Alright, so there’s the past, on the left. The present, in the middle. And the future, on the right. Two directions where you could go but you can’t actually cause you’re stuck in the present, whether you want it or not. Everything on the left has ceased to exist, nothing on the right has ever existed yet.
Then there’s this infinite loop, this wormhole, this something-that-scientists-cannot-explain, starting from X which is NOW, and going back to something that stopped existing a long time ago. This ‘I-don’t-know-why-I-did-it’, this ‘I-want-to-feel-your-skin’, this ‘Where-the-fuck-is-everything-I-knew’, and I am stuck there.. now. And have been for quite a while and even more since I talked to you the other day. If I were religious, I would say it was God’s help. If I believed in miracles, that would be one, and if I were completely honest, I would’ve thanked you, and thanked you, and thanked you.
Sitting here on a chair that’s miles away from you, I realised both how amazing you were and how we could’ve never been together..happily. I still can’t believe how with every word you said you made me feel better and I kept crying and literally felt the pain like some sorta energy leaving my body. The things you said made me see everything differently and although I am happy with myself and all, I am utterly miserable that you, my dear.. you are unreachable. I made you unreachable.
You could’ve been a room away and I made you unreachable. And the fool in me is disappointed, but I guess I was not-fool enough to choose you in the beginning. And there was the beginning, and there was the end, and nothing will compare to that cause there’s no time and I’ve learnt too much and saw too many things to go back to how I was 4 years ago.
I don’t know if I miss you, or just my teen years and that summer three years ago with you in the park wearing that green shirt. You know that I love you. What you don’t know though, is that.. I STILL love you..
“Oh just remember the telephones, well they’re working in both ways but if I never ever hear them ring, If nothing else I’ll think the bells inside Have finally found you someone else and that’s okay, Cause I’ll remember everything you sang.”
I know that like an unspoken rule, we’re not supposed to talk every so often, not supposed to say a lot of things about our lives now or bring back a lot of memories. Basically not supposed to do or say anything we want to, cause we both know how that would backfire.
I should be happy with 5 lines from time to time, and you shouldn’t care. I shouldn’t think of you, and you shouldn’t be sad cause it’s just 5 lines from time to time. But we both know this connection of ours goes beyond the time we spent apart , the distance that separates us now and all those words that should’ve never been said. And yes, the telephone stopped ringing a long time ago (like in that song you sent me), and yes, we might as well be strangers. But thing is we’re not, and I still think of you at least 3 times a day, every day.

> [Your task]:
Carry on the letter to a lost love from the point where it stops.

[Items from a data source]

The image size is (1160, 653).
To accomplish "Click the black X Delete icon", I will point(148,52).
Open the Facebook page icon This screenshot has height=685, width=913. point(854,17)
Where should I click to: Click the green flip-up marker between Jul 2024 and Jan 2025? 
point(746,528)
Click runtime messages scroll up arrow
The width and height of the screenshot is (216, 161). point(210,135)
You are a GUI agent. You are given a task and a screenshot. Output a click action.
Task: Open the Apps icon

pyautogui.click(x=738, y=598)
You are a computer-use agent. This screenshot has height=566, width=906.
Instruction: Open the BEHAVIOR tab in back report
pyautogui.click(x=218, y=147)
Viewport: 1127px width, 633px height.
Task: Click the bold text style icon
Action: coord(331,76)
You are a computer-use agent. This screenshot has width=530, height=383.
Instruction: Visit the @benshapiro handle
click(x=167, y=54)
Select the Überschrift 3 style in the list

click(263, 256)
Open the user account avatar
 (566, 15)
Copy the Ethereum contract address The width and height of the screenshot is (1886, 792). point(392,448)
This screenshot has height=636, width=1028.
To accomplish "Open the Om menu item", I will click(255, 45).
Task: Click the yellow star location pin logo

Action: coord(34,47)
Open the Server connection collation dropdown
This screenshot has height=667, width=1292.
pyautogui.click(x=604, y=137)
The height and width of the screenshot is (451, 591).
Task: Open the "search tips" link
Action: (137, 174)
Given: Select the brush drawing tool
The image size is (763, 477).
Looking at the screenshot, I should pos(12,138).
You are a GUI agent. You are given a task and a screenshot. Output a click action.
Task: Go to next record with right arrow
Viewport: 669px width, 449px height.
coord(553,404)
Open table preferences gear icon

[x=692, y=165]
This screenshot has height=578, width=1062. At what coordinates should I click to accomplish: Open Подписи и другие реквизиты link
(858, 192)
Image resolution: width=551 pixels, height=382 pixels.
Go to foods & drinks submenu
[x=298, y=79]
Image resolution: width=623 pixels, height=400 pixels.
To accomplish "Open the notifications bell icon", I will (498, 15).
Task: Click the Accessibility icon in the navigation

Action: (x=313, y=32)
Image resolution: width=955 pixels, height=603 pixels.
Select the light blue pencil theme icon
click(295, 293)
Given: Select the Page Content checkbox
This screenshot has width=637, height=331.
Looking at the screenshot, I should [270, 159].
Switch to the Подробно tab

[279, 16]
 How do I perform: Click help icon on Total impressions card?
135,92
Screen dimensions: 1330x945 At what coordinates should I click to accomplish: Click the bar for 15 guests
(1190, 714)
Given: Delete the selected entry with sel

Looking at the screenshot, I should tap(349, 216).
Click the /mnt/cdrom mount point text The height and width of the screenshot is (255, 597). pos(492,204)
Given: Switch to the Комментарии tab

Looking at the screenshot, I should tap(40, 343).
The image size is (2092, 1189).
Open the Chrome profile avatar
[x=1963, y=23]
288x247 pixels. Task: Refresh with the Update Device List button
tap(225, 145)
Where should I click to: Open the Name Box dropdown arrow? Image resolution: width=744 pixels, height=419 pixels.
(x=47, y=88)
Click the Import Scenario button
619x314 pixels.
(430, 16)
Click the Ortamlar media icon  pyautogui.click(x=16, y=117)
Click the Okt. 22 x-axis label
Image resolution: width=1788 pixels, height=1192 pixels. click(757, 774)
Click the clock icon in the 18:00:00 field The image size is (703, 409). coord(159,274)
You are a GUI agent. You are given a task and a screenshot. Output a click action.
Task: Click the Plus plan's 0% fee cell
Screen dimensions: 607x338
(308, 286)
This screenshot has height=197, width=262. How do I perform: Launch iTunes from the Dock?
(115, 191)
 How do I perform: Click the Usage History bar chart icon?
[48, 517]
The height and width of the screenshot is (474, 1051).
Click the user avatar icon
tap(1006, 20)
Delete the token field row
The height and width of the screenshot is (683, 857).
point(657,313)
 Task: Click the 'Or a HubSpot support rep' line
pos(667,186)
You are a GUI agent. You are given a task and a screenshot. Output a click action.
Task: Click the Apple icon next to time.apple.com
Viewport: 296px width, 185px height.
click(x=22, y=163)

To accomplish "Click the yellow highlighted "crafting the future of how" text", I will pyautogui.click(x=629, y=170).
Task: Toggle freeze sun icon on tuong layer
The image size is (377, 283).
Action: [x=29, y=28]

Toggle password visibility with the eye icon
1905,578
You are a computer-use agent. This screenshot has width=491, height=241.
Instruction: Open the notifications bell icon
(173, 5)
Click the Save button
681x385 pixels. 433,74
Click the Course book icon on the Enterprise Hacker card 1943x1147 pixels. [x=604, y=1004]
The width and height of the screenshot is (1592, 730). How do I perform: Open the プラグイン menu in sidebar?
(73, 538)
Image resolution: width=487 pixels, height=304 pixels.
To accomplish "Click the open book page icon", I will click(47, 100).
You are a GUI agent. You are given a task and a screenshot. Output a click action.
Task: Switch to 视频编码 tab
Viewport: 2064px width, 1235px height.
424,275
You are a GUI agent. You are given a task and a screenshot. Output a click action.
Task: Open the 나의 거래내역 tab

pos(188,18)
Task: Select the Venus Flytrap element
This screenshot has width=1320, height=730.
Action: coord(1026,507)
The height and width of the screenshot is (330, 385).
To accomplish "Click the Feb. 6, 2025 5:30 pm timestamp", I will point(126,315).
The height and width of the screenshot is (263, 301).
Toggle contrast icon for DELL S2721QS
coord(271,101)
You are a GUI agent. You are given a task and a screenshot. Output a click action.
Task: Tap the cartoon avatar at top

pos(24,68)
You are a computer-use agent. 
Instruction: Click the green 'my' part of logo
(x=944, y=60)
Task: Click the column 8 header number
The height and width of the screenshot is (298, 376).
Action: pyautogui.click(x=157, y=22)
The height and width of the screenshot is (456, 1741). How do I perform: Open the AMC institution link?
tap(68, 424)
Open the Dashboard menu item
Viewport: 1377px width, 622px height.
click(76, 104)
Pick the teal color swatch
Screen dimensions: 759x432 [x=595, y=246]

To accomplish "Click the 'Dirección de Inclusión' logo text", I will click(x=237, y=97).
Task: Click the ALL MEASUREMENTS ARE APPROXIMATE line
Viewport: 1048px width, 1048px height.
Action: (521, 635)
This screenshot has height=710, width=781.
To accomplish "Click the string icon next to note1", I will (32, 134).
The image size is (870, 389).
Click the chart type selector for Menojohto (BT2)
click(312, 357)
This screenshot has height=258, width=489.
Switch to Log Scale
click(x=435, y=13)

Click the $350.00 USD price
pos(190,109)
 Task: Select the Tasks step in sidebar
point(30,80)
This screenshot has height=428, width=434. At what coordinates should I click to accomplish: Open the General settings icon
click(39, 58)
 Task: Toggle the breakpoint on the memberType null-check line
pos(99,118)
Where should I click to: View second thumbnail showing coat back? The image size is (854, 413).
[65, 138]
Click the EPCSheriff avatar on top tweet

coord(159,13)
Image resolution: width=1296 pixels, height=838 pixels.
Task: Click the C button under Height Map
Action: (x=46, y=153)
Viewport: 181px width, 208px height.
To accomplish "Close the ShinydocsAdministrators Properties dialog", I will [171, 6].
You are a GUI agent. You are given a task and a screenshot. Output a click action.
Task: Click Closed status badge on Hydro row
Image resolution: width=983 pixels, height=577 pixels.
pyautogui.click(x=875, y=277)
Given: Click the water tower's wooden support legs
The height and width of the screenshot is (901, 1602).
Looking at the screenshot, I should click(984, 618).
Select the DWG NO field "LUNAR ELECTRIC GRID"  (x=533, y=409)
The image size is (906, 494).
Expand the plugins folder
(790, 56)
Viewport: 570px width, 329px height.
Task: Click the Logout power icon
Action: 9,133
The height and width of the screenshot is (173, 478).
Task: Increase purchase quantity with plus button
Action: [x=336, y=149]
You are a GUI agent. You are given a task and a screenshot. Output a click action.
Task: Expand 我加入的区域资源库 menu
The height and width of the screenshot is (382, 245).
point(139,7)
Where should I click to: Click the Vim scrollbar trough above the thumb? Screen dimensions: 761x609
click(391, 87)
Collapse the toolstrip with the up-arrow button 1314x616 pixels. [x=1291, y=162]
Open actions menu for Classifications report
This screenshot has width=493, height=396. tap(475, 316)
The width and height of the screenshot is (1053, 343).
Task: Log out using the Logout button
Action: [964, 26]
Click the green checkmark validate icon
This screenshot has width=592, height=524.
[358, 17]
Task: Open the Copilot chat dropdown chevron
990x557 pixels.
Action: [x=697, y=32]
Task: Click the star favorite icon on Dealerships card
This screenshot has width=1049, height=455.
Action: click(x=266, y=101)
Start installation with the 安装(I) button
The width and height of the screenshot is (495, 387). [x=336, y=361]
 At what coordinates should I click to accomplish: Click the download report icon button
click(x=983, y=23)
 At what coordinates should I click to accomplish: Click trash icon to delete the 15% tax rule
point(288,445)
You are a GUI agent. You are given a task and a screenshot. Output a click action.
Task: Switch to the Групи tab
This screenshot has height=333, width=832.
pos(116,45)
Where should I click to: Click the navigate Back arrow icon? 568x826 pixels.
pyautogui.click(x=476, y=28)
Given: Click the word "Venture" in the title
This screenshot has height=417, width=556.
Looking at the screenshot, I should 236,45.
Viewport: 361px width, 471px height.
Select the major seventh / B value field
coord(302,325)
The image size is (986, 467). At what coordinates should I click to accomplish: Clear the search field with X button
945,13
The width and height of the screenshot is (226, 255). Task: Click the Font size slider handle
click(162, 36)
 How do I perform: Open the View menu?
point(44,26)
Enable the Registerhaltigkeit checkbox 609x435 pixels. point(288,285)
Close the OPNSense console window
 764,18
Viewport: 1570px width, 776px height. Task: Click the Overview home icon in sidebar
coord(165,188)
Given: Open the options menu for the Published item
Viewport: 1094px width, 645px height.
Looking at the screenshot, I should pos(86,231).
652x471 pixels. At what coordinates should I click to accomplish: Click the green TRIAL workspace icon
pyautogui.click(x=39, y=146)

> [Reply to the task]:
I like talking to you cause you are my past, and my past is who I am.
I like you cause you understand everything I tell you and everything I don’t, and all the rubbish I talk. And you know where that comes from, cause you know me like I know the taste of cold milk in the evenings and you were beside me to see it all go down and rise again, and again, every fucking time.
There are evenings when I just stare at your offline name like a psychic, hoping that clenching my fists and listening to an acoustic song would make that name pop-up in the corner of my screen and make you say hello, like it happens in the movies, or cartoons, or any other fake and shallow media production. But you were never fake and shallow and you never go online when I’m dying to tell you something about my course, or meditation, or just see your semi-dark room and hear the dog barking. And that’s how it happens, I wait, then I feel sorry, then I wish I were there with you tonight. Then I just go to sleep cause it’s useless, and I wish you bloody knew that the last image I see before failing to stop the eyelids from falling at night is you.
That being said, I’m going to bed. I’m okay, you know. You kinda taught me how to be ok, apart from making the best omlette in the world. So I have OK and I have Omlette. I will survive. I just..
Now, that’s a nightmare that’s been following me for almost 3 years. What can we do when we desperately want to be near someone who’s thousands of miles away? And I’m not only talking about a lover, but a son, a brother, an old friend.
How can we handle someone being taken hours away from us? And of course we can always call, text, IM, and even go on webcams and see their laugh full-screened, but what if you just want to sit next to that person without hearing or seeing him, and just feel his hand holding yours? Oblivion is not an answer. Nor is ignorance. Then what is it?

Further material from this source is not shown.